Immer wieder muss ich in dieser sog. „Heiligen Woche“ daran denken, wie Jesus im Johannesevangelium sagt: „Wer mich gesehen hat, hat den Vater gesehen!“ (Joh 14,9) Es ist schon erschütternd genug, wie Menschen oft miteinander umgehen. Aber in Jesus sieht man auch, wie Menschen mit Gott umgehen. Wenn es im 1. Johannesbrief 4,8 heißt: „Gott ist die Liebe“, dann ist die Heilige Woche auch das Schicksal der Liebe, die aber Ostern für immer und ewig über allem steht und bleibt.
Viele religiöse Menschen und religiöse „Würdenträger“ bedenken oft nicht, dass ihr konkretes Verhalten, dass die Rösser der Macht, des absoluten Wahrheitsanspruches, der Rechthaberei und Selbstvergötterung, auf denen sie sitzen, Ausdruck ihres (schrecklichen) Gottesbildes sind. Wer auf einem Esel reitet, verzichtet darauf und ist natürlich immer in der Gefahr, selbst ein Esel genannt zu werden, weil, „real“ und „vernünftig“ gedacht, die Liebe nichts bringt, schon gar keinen Profit oder Würden, die bewundert und beweihräuchert werden könnten.

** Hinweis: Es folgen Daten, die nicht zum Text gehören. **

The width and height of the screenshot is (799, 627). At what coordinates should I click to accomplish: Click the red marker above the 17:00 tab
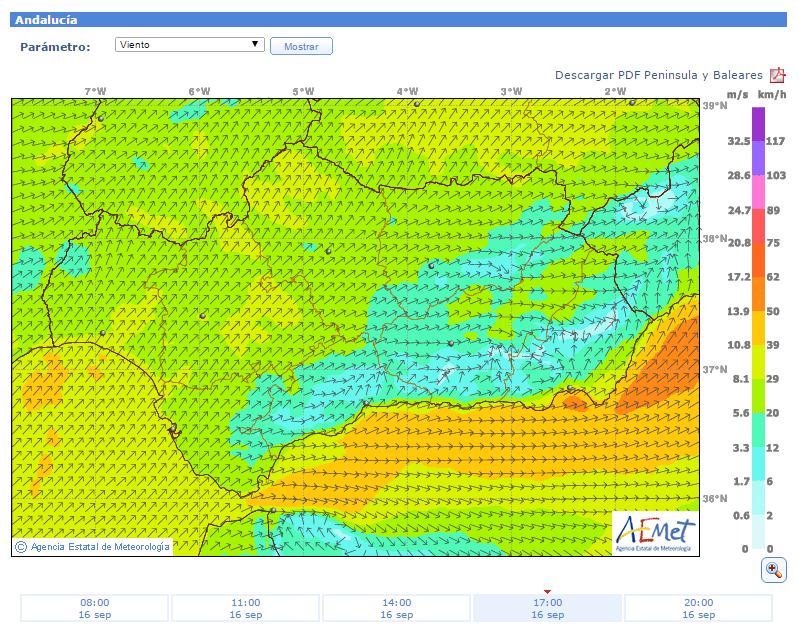tap(547, 591)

Mein Firmpatenkind schrieb in einem ähnlichen Zusammenhang einmal davon, dass wir doch alle Würdenträger sind. Wie recht sie hat! Das Gottesbild nämlich, dass Jesus gelebt hat, schenkte vielen eine Würde, die immer wieder von selbsternannten Würdenträgern den vielen abgesprochen wurde, weil sie durch ihr Leben und Schicksal ihre religiöse Systemrelevanz angeblich verloren hatten. Jesus schenkte eine Würde, die jedem, unabhängig von seinen Leistungs- und Selbstrechtfertigungsorden, durch Gottes unbedingte und unverdienbare Liebe zukommt. Machtmissbrauch, angstverbreitende Herrschaften und Eminenzen, kann es in der Nachfolge Jesu nicht geben. Ich weiß nicht, warum wir den Liebesschrei Gottes nicht hören und verstehen? Ich weiß nicht, warum der Gott der Liebe scheinbar den Notschrei so vieler Menschen und Geschöpfe nicht hört? Ich „weiß“ nur, dass mich auch die Eselin heute daran erinnert, das Trotzdemvertrauen zu wagen, dass nämlich alles, wirklich alles, in Seiner großen, unbegreiflichen Liebe eingeschlossen ist und bleibt, einer Liebe, die bereit war, die Kosten aller Lieblosigkeiten, Nöte und Ängste zu tragen. Dafür bin ich jetzt einfach nur unendlich dankbar, wenn ich das geschmückte Kreuz und den Esel so anschaue. Amen.